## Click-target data

------

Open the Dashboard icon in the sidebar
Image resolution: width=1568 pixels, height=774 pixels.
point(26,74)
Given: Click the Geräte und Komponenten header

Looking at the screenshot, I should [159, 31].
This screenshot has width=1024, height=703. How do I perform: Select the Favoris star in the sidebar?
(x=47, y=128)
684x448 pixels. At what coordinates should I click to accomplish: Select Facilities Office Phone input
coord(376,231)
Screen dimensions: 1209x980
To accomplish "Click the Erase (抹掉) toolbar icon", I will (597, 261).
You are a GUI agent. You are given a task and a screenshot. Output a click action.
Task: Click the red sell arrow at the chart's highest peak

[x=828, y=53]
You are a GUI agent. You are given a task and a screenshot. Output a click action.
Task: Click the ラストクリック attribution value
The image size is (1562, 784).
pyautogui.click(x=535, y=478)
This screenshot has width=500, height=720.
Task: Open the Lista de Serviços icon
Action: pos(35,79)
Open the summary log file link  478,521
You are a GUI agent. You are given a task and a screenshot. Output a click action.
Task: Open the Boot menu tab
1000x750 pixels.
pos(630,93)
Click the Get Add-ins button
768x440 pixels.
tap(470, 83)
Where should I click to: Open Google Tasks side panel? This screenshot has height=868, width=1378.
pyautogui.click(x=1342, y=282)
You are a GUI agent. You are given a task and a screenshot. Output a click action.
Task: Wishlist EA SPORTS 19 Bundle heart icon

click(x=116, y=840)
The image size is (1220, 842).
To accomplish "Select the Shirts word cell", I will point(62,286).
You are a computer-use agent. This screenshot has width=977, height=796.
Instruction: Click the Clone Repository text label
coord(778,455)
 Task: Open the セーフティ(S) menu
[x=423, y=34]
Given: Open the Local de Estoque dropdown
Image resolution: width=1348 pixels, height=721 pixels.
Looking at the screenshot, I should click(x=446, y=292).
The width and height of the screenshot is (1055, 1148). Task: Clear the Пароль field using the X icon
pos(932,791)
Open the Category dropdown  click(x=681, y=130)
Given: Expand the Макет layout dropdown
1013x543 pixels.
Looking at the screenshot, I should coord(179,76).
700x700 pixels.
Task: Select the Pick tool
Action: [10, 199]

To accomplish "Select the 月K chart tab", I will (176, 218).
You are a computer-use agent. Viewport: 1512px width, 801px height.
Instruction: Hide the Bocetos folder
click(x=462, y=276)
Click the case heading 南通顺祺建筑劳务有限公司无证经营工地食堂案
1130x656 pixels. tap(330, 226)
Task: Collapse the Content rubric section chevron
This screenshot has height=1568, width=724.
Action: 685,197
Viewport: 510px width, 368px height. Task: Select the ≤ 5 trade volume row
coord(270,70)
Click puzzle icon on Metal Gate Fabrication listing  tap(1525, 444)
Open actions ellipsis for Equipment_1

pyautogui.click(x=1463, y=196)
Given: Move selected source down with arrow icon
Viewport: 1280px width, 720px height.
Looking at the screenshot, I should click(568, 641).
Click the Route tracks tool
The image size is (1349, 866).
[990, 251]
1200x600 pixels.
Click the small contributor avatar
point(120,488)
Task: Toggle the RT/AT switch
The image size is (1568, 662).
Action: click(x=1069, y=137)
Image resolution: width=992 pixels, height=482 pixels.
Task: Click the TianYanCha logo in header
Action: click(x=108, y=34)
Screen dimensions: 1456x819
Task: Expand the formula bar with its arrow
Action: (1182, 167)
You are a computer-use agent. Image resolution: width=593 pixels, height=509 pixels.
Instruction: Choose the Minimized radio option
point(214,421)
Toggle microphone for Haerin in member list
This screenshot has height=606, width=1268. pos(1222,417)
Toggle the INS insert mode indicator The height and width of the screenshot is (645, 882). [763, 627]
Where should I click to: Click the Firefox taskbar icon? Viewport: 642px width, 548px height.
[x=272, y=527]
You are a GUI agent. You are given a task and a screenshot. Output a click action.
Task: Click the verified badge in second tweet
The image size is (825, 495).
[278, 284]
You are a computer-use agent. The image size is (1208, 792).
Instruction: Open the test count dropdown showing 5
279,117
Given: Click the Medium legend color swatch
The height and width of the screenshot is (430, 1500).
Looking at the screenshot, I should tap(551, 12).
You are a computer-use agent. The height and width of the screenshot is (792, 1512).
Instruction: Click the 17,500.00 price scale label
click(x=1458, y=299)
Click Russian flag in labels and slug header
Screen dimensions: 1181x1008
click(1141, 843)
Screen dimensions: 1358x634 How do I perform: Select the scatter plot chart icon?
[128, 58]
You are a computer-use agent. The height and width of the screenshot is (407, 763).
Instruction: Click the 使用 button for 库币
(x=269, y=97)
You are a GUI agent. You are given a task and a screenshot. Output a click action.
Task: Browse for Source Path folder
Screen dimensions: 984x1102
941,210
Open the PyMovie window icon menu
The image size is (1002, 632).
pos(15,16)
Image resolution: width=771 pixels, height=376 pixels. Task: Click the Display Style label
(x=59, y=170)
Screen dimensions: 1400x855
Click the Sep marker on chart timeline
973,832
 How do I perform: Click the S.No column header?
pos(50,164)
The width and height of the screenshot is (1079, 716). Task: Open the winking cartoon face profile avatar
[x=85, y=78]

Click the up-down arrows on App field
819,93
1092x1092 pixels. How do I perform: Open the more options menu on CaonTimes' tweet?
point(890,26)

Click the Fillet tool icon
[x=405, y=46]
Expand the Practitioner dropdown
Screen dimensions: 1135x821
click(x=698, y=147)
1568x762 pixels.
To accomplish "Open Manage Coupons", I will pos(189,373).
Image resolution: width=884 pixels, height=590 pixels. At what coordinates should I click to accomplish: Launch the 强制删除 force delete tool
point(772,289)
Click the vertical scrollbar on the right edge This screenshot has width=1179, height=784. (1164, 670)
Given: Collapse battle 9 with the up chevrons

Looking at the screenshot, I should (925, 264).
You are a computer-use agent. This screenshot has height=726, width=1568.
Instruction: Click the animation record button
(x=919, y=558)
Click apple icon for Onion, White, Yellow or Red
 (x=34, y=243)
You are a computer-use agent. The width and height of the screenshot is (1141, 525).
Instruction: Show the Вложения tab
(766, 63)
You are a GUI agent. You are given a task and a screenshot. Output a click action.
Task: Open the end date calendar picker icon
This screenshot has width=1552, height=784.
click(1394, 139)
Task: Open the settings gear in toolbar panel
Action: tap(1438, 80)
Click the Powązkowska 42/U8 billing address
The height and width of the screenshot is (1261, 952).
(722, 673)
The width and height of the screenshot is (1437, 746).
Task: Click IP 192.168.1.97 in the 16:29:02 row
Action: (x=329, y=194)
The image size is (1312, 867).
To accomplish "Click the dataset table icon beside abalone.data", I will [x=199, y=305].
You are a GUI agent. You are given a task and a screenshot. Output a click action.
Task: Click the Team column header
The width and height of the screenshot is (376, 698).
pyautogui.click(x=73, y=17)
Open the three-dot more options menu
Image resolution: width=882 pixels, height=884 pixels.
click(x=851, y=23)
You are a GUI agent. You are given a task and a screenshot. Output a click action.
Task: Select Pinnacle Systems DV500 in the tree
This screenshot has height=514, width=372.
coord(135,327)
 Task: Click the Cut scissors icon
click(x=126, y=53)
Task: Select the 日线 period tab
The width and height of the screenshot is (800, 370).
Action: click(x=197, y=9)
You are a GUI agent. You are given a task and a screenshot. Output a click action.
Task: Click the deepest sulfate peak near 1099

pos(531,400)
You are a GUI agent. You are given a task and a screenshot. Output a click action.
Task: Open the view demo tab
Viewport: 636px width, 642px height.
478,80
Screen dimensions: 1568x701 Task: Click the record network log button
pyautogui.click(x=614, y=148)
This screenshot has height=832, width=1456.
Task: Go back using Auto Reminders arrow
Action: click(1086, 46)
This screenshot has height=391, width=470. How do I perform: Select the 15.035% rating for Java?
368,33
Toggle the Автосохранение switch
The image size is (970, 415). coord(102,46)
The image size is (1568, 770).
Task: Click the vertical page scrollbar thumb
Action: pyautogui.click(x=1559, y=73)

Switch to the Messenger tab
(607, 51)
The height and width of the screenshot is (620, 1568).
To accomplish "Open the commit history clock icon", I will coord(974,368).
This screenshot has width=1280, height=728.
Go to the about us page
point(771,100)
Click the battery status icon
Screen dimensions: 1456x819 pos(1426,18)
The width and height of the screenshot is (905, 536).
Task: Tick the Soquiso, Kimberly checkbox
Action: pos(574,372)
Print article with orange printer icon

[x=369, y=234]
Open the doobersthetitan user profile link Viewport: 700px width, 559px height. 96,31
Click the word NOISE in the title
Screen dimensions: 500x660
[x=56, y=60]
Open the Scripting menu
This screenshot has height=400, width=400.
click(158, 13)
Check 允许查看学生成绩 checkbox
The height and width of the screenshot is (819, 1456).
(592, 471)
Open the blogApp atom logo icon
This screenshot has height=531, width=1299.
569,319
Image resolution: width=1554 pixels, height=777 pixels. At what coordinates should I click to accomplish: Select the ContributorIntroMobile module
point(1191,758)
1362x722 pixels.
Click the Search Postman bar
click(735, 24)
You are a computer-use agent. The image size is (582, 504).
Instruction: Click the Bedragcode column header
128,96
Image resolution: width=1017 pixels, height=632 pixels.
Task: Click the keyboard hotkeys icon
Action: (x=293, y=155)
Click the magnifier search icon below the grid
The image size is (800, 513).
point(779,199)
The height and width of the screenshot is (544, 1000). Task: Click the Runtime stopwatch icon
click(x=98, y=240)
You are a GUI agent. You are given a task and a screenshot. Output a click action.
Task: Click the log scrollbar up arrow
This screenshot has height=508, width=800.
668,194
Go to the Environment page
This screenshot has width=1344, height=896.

------

## GOAL OF THE EXERCISE
Retype the part of the entries that opens with the line containing "The image size is (1312, 867)." and closes with the line containing "Action: click(1086, 46)", including both of those lines.

## IN RESPONSE
The image size is (1312, 867).
To accomplish "Click the dataset table icon beside abalone.data", I will [x=199, y=305].
You are a GUI agent. You are given a task and a screenshot. Output a click action.
Task: Click the Team column header
The width and height of the screenshot is (376, 698).
pyautogui.click(x=73, y=17)
Open the three-dot more options menu
Image resolution: width=882 pixels, height=884 pixels.
click(x=851, y=23)
You are a GUI agent. You are given a task and a screenshot. Output a click action.
Task: Select Pinnacle Systems DV500 in the tree
This screenshot has height=514, width=372.
coord(135,327)
 Task: Click the Cut scissors icon
click(x=126, y=53)
Task: Select the 日线 period tab
The width and height of the screenshot is (800, 370).
Action: click(x=197, y=9)
You are a GUI agent. You are given a task and a screenshot. Output a click action.
Task: Click the deepest sulfate peak near 1099

pos(531,400)
You are a GUI agent. You are given a task and a screenshot. Output a click action.
Task: Open the view demo tab
Viewport: 636px width, 642px height.
478,80
Screen dimensions: 1568x701 Task: Click the record network log button
pyautogui.click(x=614, y=148)
This screenshot has height=832, width=1456.
Task: Go back using Auto Reminders arrow
Action: click(1086, 46)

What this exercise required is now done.